The original code was just simplest way to use an external program
for MD5 validation. I.e., we didn't want to parse out individual
lines in 'validated.md5' and then shell out to some MD5 '.exe' to
validate files piecemeal at various times.

As for the actuarial tables in 'tables.*': End users would find it
infeasible to modify those files, but they could copy over older
versions--so these files do need to be validated. And lmi can't
really do anything without accessing these files, so validating
them on startup is good enough--I see no good reason to delay that
until they're first used.

> GC>  - 'whatever_product.{database,funds,policy,rounding,strata}, which most
> GC>    end users can modify using the product editor;
> 
>  Sorry, but it's my day of stupid questions today: if they can be modified,
> how does it work with the existing validation schema? AFAICS, wrap_fardel
> target includes all these files in validated.md5, so changing them would
> result in a validation failure during the next run. What am I missing?
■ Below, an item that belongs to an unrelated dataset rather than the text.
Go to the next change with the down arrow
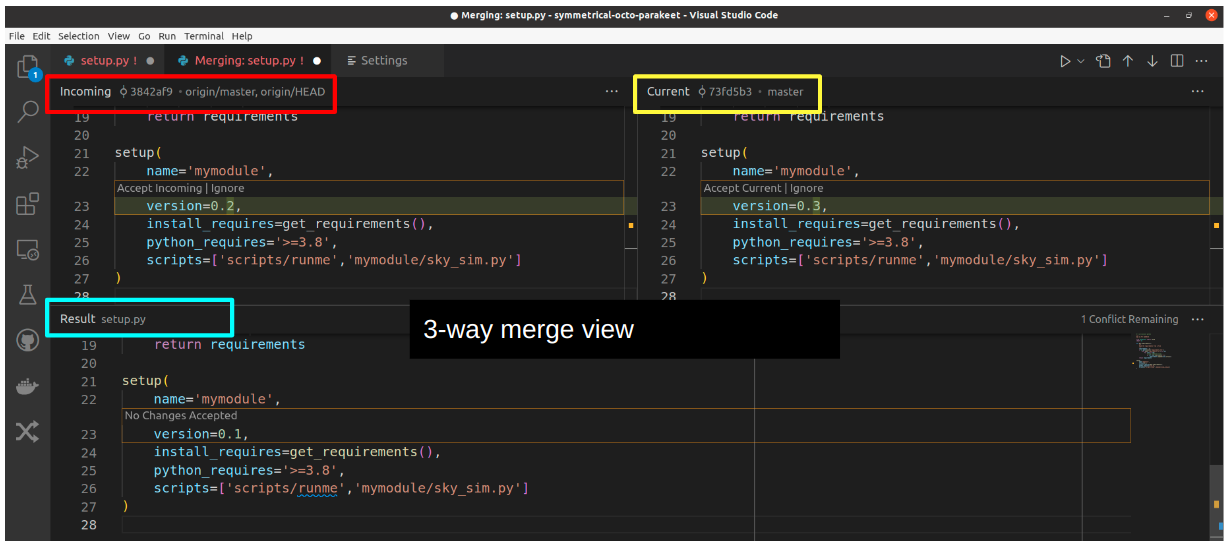The height and width of the screenshot is (548, 1232). (1152, 61)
Today, end users can do this:
 - start lmi (thus validating all files)
 - use the product editor (or a text editor) to modify some product
 - produce PDF illustrations using that modified product
because files are validated only at startup. That's the reason for
this comment:

  // TODO ?? Known security hole: data files can be modified after they
  // have been validated.

A validation error would subsequently occur, true; but it would occur
only after exiting and restarting lmi. Thus, we address the validation
with a very large hammer, with which we don't strike at the ideal time.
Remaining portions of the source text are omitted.